» **PROBLEM A**:
Decide whether each statement below agrees with the NFS mailing-list excerpt that follows. Answer yes or no for each, quoting the deciding words of the excerpt.
(i) The machine called manet is the client and klimt is the server.
(ii) The callback messages appeared on mounts using vers=4.1 with Kerberos security.
(iii) The mount uses the hostname klimt rather than klimt.ib.

» **SELECTED EXCERPT**:
══════════

Would it work if gssd did this instead of using gethostname(3) ? Then
the kernel wouldn't have to pass the correct principal up to gssd, it
would be able to derive it by itself.


--
Chuck Lever




2018-05-14 17:26:18

by Olga Kornievskaia

[permalink] [raw]
Subject: Re: SETCLIENTID acceptor

On Fri, May 11, 2018 at 4:57 PM, Chuck Lever <[email protected]> wrote:
>
>
>> On May 10, 2018, at 4:58 PM, Olga Kornievskaia <[email protected]> wrote:
>>
>> On Thu, May 10, 2018 at 3:23 PM, Chuck Lever <[email protected]> wrote:
>>>
>>>
>>>> On May 10, 2018, at 3:07 PM, Olga Kornievskaia <[email protected]> wrote:
>>>>
>>>> On Thu, May 10, 2018 at 2:09 PM, Chuck Lever <[email protected]> wrote:
>>>>>
>>>>>
>>>>>> On May 10, 2018, at 1:40 PM, Olga Kornievskaia <[email protected]> wrote:
>>>>>>
>>>>>> On Wed, May 9, 2018 at 5:19 PM, Chuck Lever <[email protected]> wrote:
>>>>>>> I'm right on the edge of my understanding of how this all works.
>>>>>>>
>>>>>>> I've re-keyed my NFS server. Now on my client, I'm seeing this on
>>>>>>> vers=4.0,sec=sys mounts:
>>>>>>>
>>>>>>> May 8 16:40:30 manet kernel: NFS: NFSv4 callback contains invalid cred
>>>>>>> May 8 16:40:30 manet kernel: NFS: NFSv4 callback contains invalid cred
>>>>>>> May 8 16:40:30 manet kernel: NFS: NFSv4 callback contains invalid cred
>>>>>>>
>>>>>>> manet is my client, and klimt is my server. I'm mounting with
>>>>>>> NFS/RDMA, so I'm mounting hostname klimt.ib, not klimt.

══════════

» **MATERIAL FOR THE TASK**:
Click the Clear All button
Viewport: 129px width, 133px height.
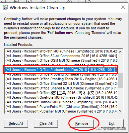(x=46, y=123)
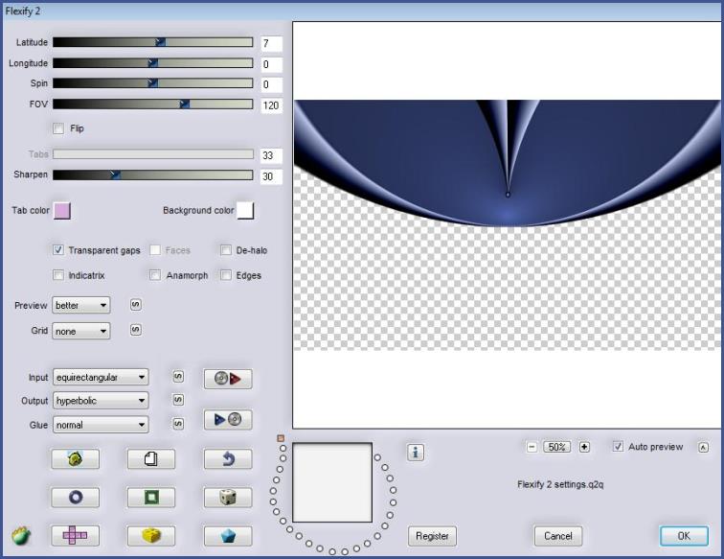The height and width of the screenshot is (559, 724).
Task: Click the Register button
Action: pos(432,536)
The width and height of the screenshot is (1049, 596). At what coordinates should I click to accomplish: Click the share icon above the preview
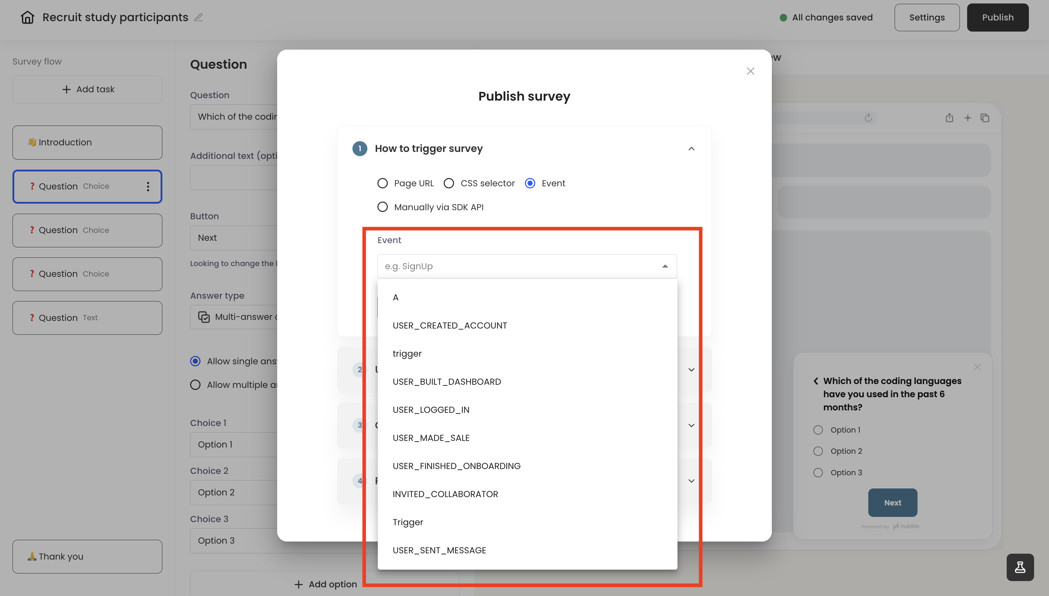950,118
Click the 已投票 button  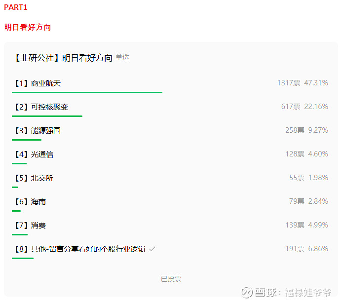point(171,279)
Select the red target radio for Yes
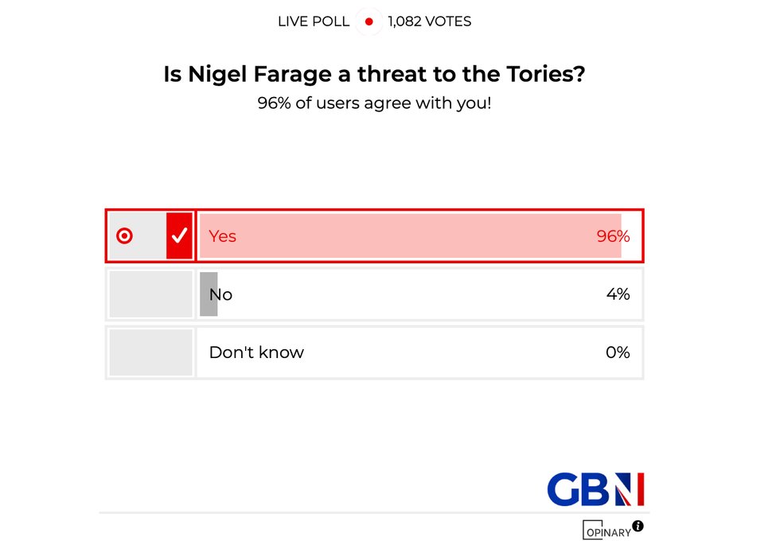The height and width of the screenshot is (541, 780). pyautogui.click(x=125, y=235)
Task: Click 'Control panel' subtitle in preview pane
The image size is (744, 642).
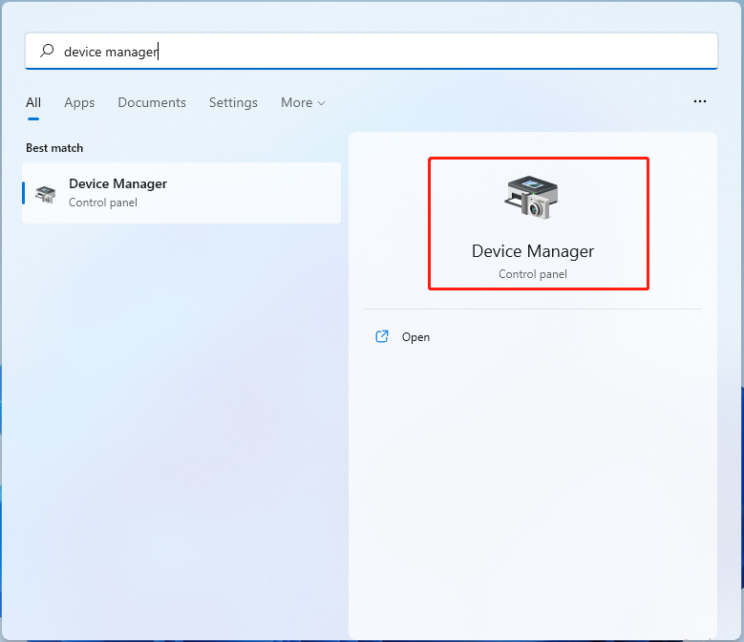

══════════

» **PROBLEM B**: Count the lines of the records above that contain the word "preview", and give only the number.

» **EXERCISE SOLUTION A**:
(i) Yes: "manet is my client, and klimt is my server."
(ii) No: "vers=4.0,sec=sys mounts"
(iii) No: "mounting hostname klimt.ib, not klimt."

» **EXERCISE SOLUTION B**: 2